• WHAT THE EXERCISE ASKS: Give an exact transcription limited to the lines from the one with "Given: Click the Selecionar arquivo button" through the end of the entries, including both; no pictures belong in it.
BEGIN PROVIDED RECORDS
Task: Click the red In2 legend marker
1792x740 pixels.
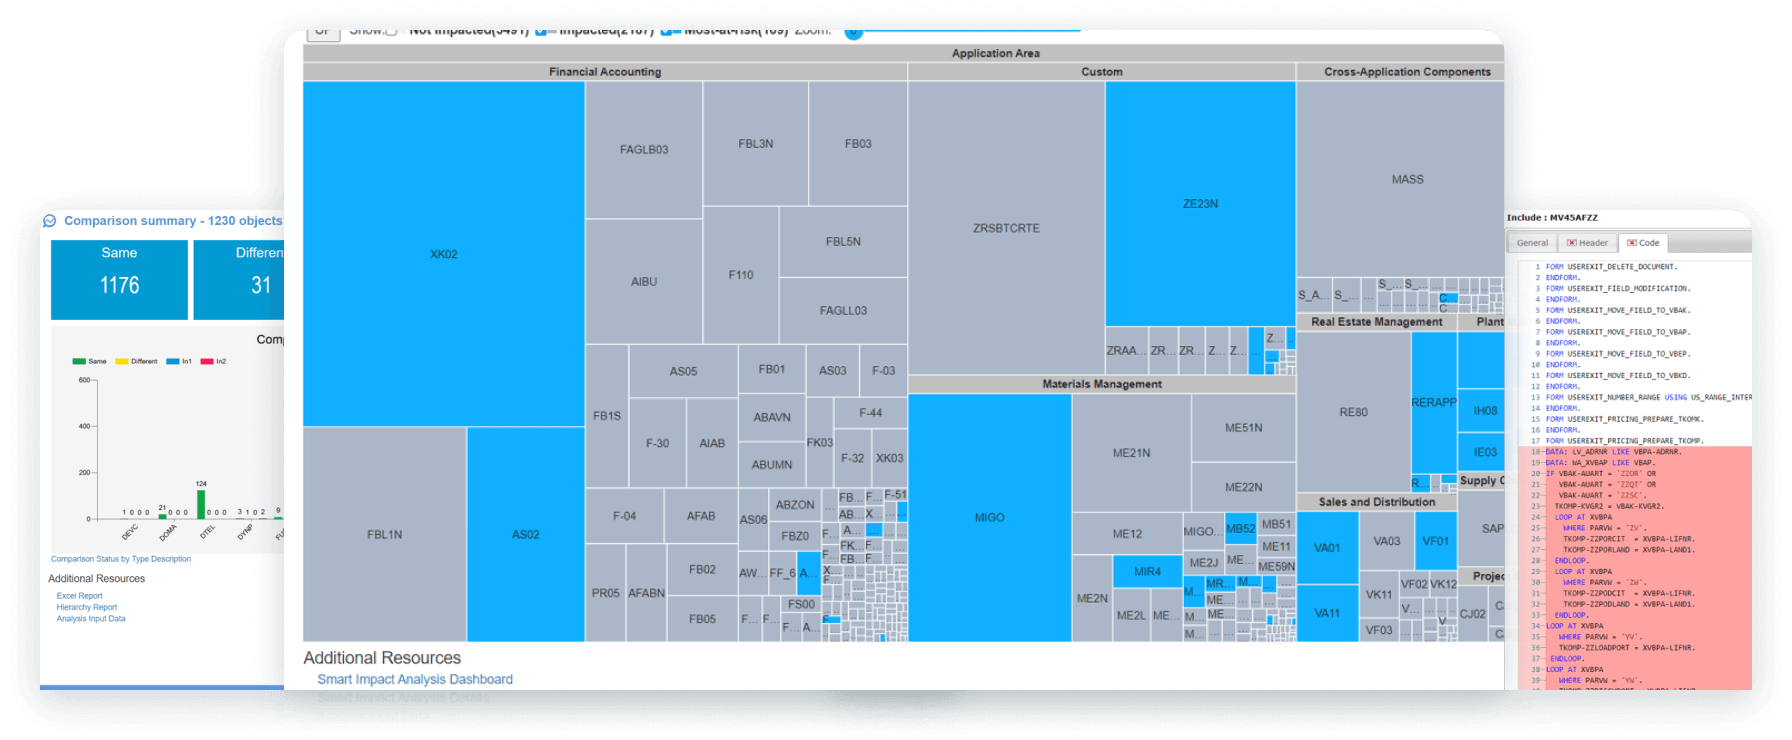Action: coord(207,361)
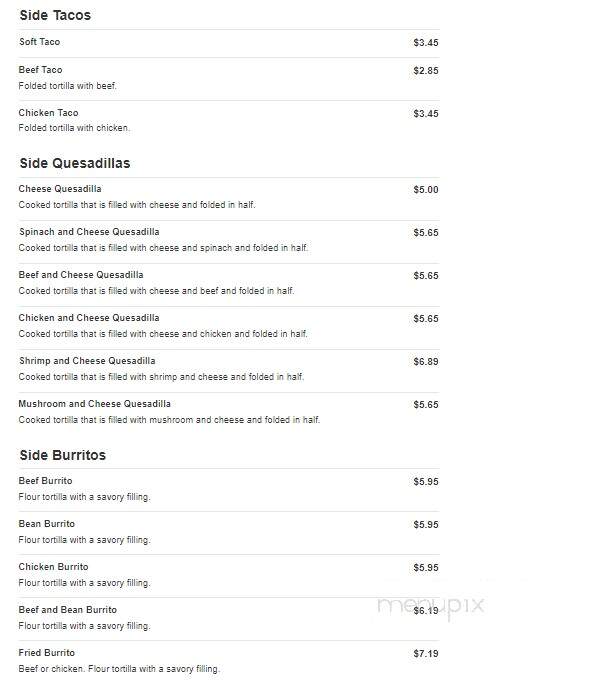
Task: Click the Side Quesadillas section heading
Action: (x=75, y=163)
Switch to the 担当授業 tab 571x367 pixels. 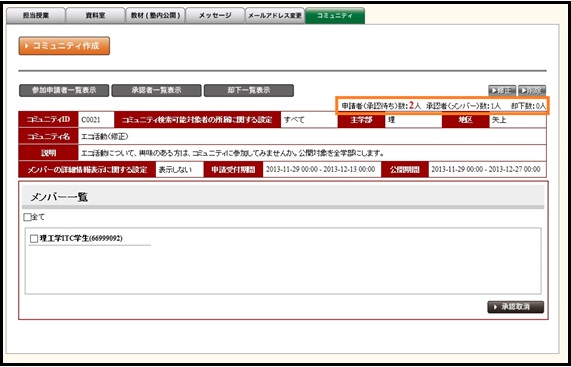(36, 16)
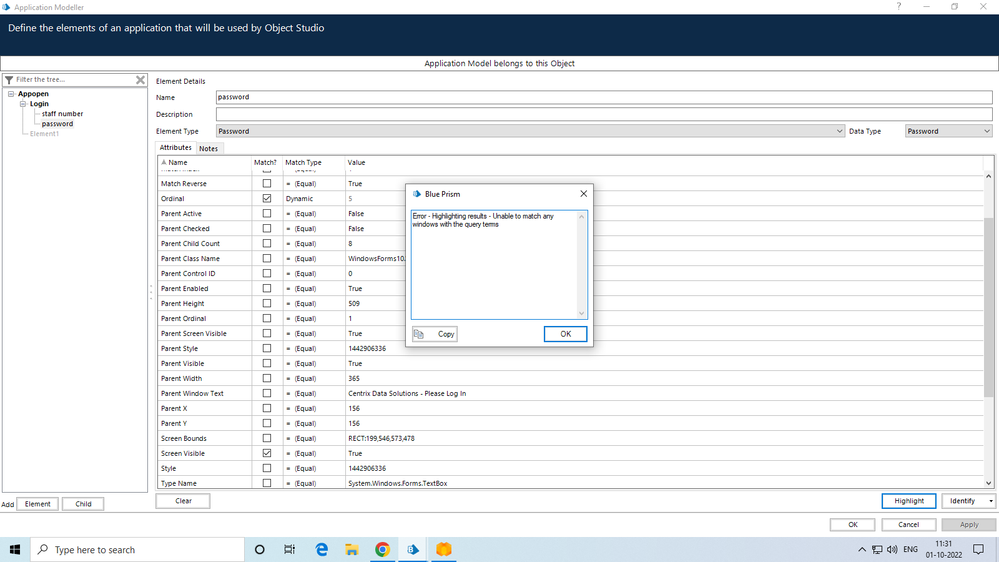Click the Copy icon button in the error dialog
The width and height of the screenshot is (999, 562).
coord(435,334)
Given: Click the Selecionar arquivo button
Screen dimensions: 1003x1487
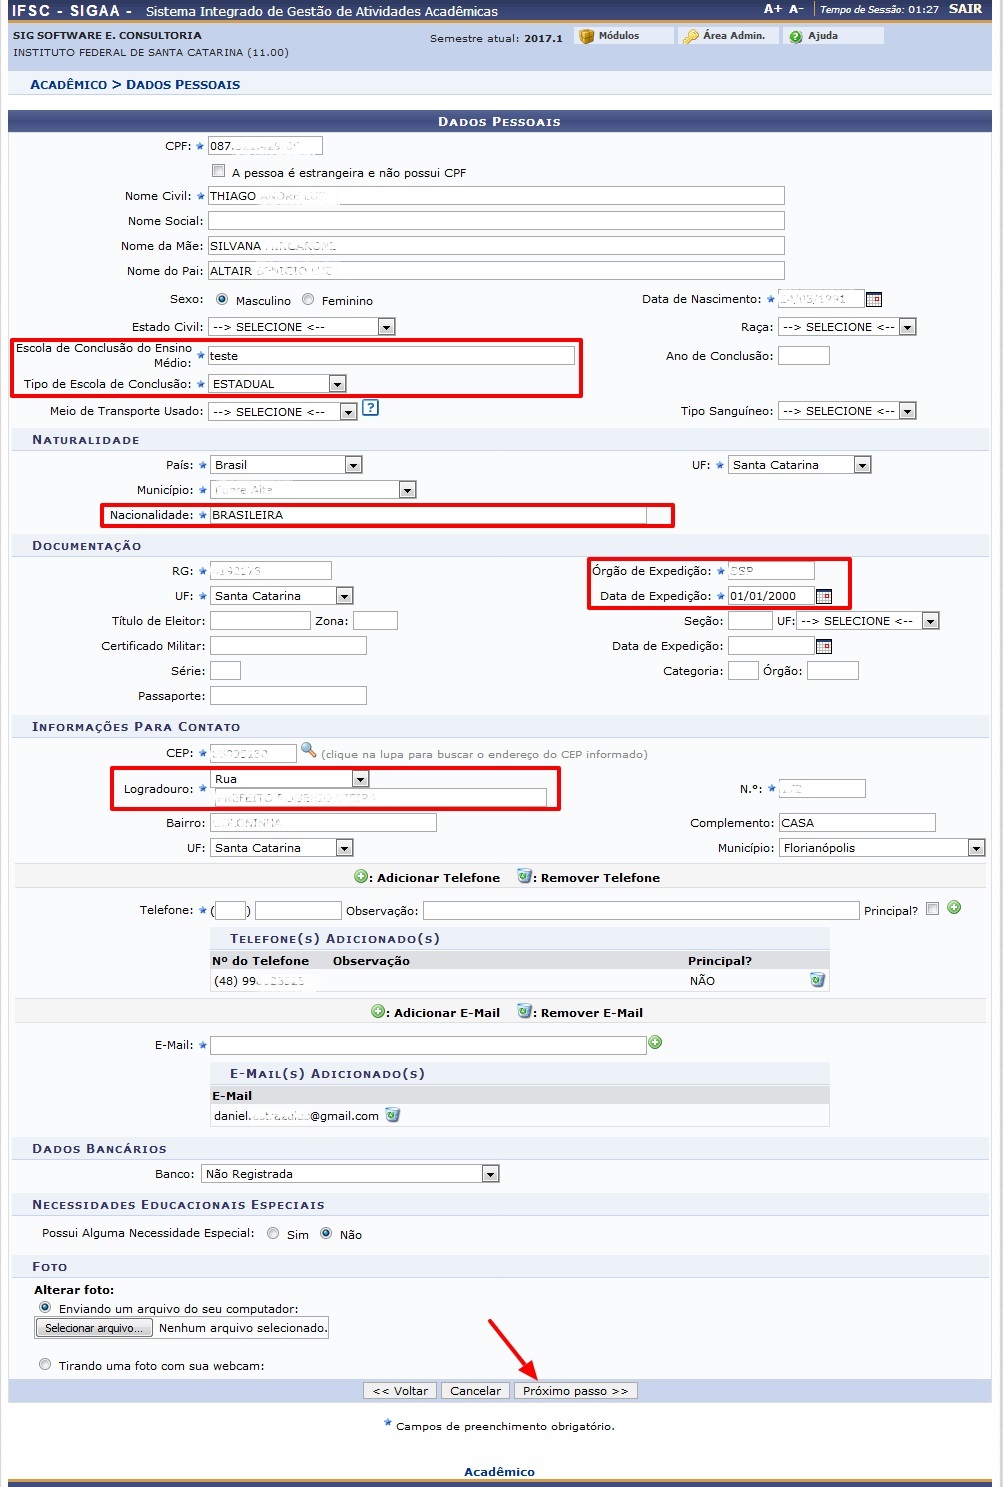Looking at the screenshot, I should tap(94, 1328).
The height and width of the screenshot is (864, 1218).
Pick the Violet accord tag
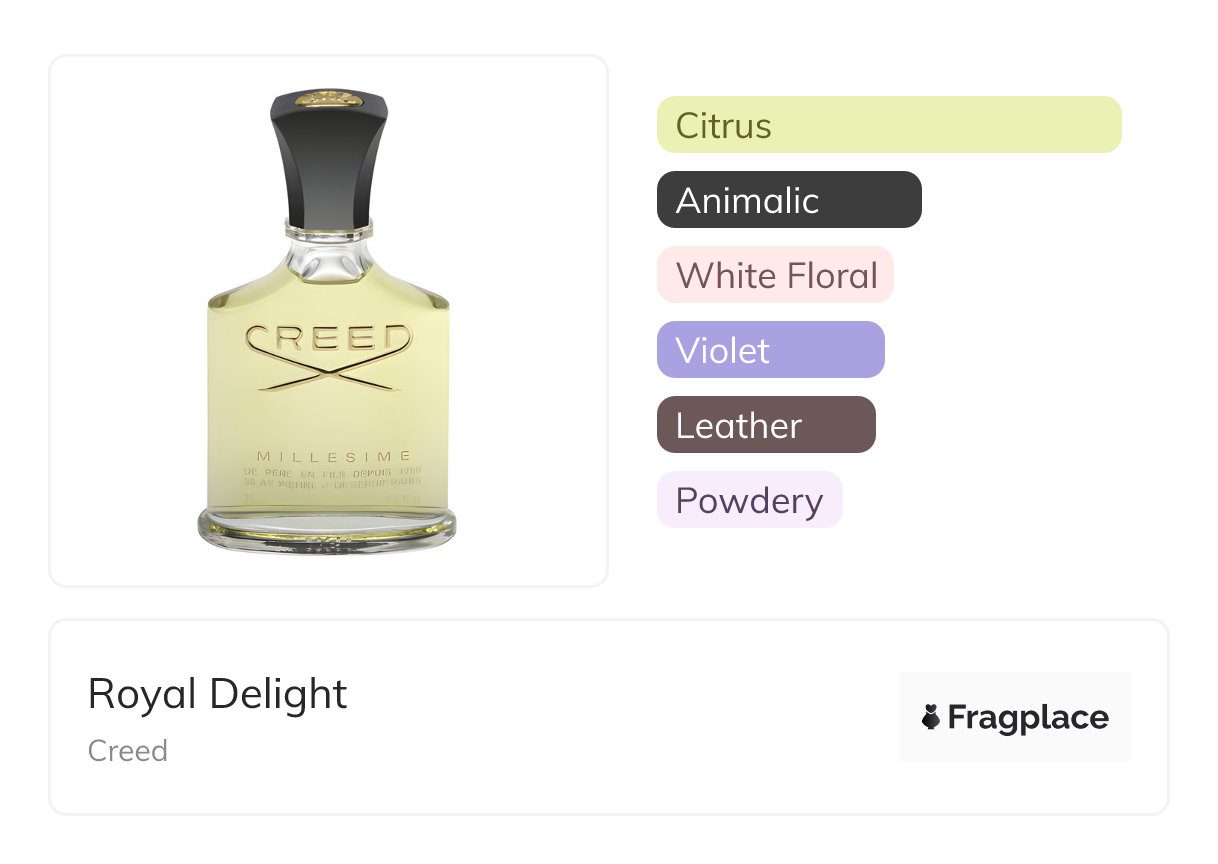tap(770, 350)
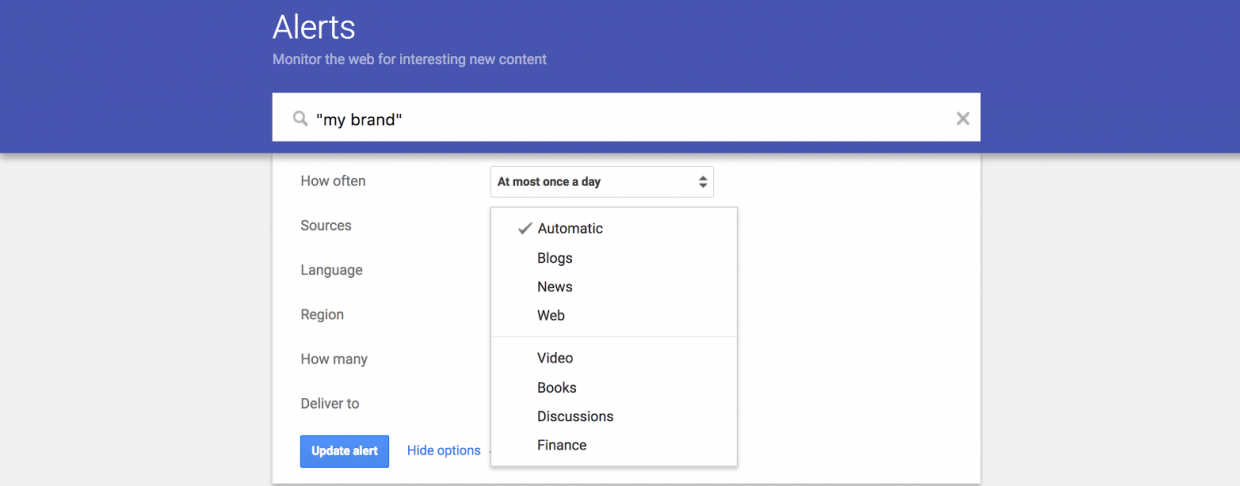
END PROVIDED RECORDS
• SOLUTION BELOW:
Given: Click the Selecionar arquivo button
Screen dimensions: 1003x1487
Looking at the screenshot, I should tap(94, 1328).
The height and width of the screenshot is (864, 1218).
Pick the Violet accord tag
tap(770, 350)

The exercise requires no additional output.